Under pressure

Clinical Brief – August 8th

The Brief

A study in Research Policy found that about a half of PhD students had psychological distress, and a third had a common psychiatric disorder.

Signs point to a greater risk for women, being exposed to a “laissez-faire” leadership style, and being at an early stage of the PhD program.


Tell me more

A group from Flanders, Belgium, surveyed about 3,600 PhD students from Flemish universities on their mental health status and compared it against available data on highly educated individuals in the general population, employees, and students.

Students from nearly every discipline were involved, including the sciences, biomed, humanities, and social sciences. Overall, 51% of PhD students had psychological distress and 32% had a common psychiatric disorder. The odds of having such problems seemed to be equal across disciplines.

When it comes to risk factors for such problems, some of their findings are quite expected. For instance, higher work load and a conflict between work and family demands were tied greater odds of psychological distress and developing a common psychiatric disorder.

Information given ::

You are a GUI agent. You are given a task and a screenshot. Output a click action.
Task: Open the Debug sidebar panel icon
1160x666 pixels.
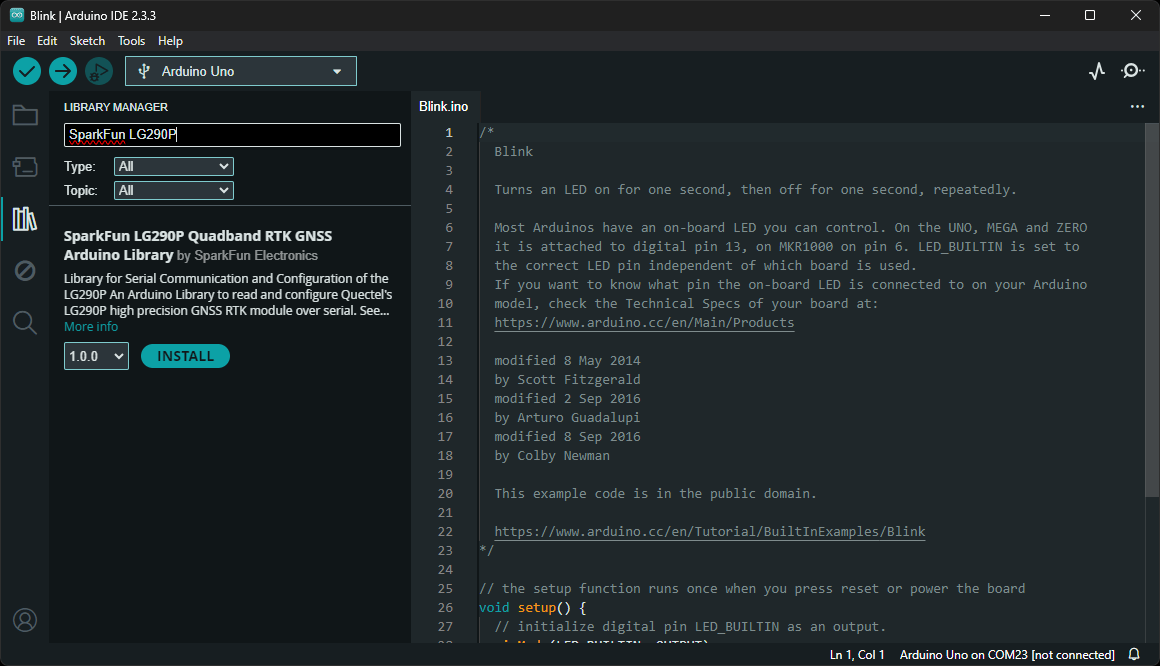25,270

==

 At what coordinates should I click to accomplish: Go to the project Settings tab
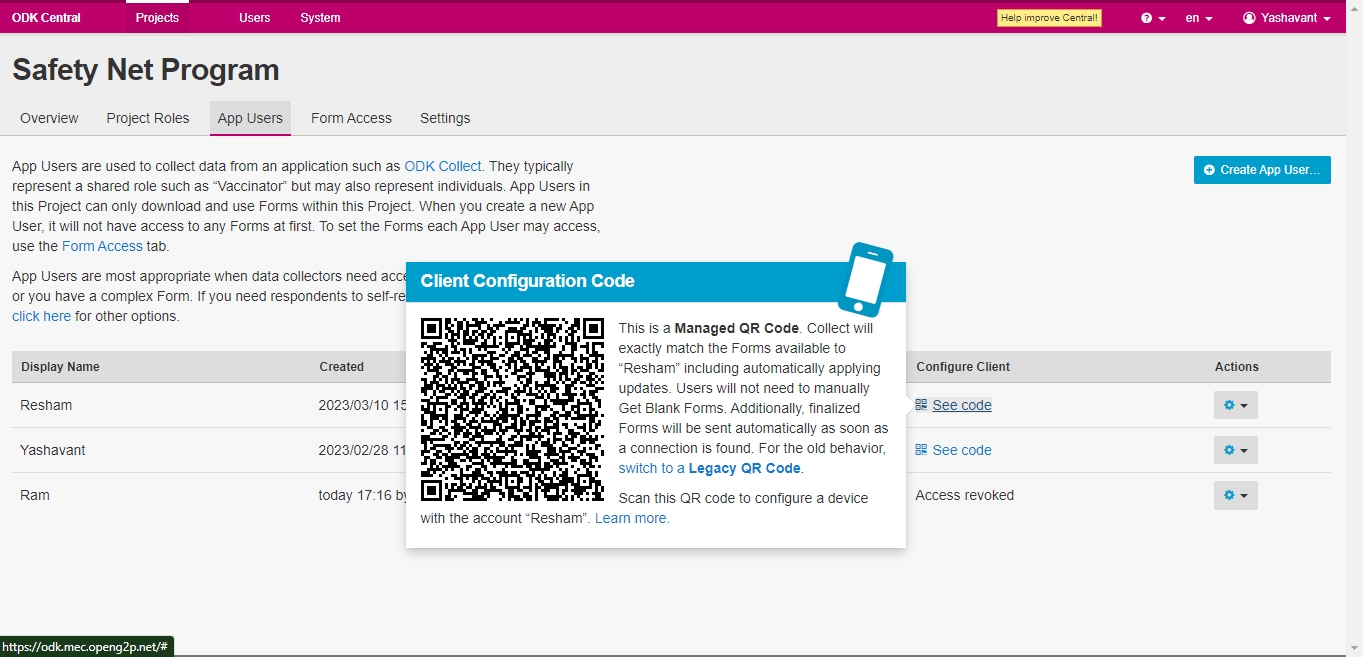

Directions ::
1: In the brief on PhD students' mental health, which findings on risk factors does the text call "quite expected," and what were those factors linked to? Answer in one to three sentences.
2: Carry on writing the brief on PhD students' mental health, beginning after its final sentence.

Your responses ::
1: Higher work load and conflict between work and family demands were among the findings the text calls "quite expected." Both were tied to greater odds of psychological distress and of developing a common psychiatric disorder.

2:
Unexpected results

Gender…whether this is expected or unexpected may be debatable, but the report found that the odds of experiencing psychological distress were 34% higher for women than men.

Supervisor…according to the report, “no significant association were found between an autocratic leadership style and the experience of mental health problems”. But this didn’t mean that the supervisor didn’t have any role to play. It turned out that a “laissez-faire” leadership style was tied to an increased risk of psychological distress.

No significant association were found between an autocratic leadership style and the experience of mental health problems


A silver lining

Completing a PhD program is clearly not for the faint of heart. The study did find that compared to students who just started their PhD program, those who are already on their way had lower odds of experiencing mental health problems.

In other words, once the ball gets rolling it just may get better with time.